Dr. Deirdre Barrett, clinical and evolutionary psychologist at Harvard Medical School, gave insights into how pets dream and the characteristics of these dreams.

Whether animals actually dream or not is purely speculative at the moment. However, there have been cases suggesting animals dream too, such as the two gorillas Koko and Michael, occasionally singing about fantastic ideas they may have each dreamed about.

Koko and Michael would sing of different ideas; Michael sometimes would wake up singing that "bad people kill gorillas."

Dreams in animals are, nonetheless, the subject of speculation for the most part. The science behind these speculations contends that the animals' sleep cycles are somewhat similar to ours, undergoing a deeper sleep, during which the brain is less active, then into rapid eye movement, which is the period of the sleep cycle when humans experience their dreams.
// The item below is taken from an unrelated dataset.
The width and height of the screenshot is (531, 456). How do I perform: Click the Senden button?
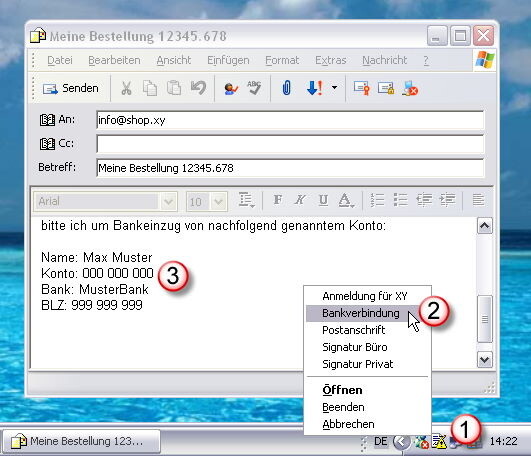point(71,89)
Based on this similarity, it's logical to conclude that animals dream in their sleep as well. However, smaller animals, such as mice, undergo shorter sleep cycles, and potentially brief dreaming periods.

Barrett also believes that, whenever animals start to move their paws as if they were running, it's entirely possible that they would actually be dreaming of that scene. Cats' dreams are more accessible to our understanding, as one of the first sleep researchers destroyed an area in the animals' brains responsible for inhibiting movements during the REM sleep stage. Cats looked as if they were hunting mice, hissing and pouncing.

Concerning dogs, since dreaming generally represents an illogical assembly of our daytime preoccupation, it's entirely possible that your Fido is dreaming about you. There would be no logical reason to dismiss the idea that dogs might dream of their masters.

"Since dogs are generally extremely attached to their human owners, it's likely your dog is dreaming of your face, your smell and of pleasing or annoying you," stated the psychologist.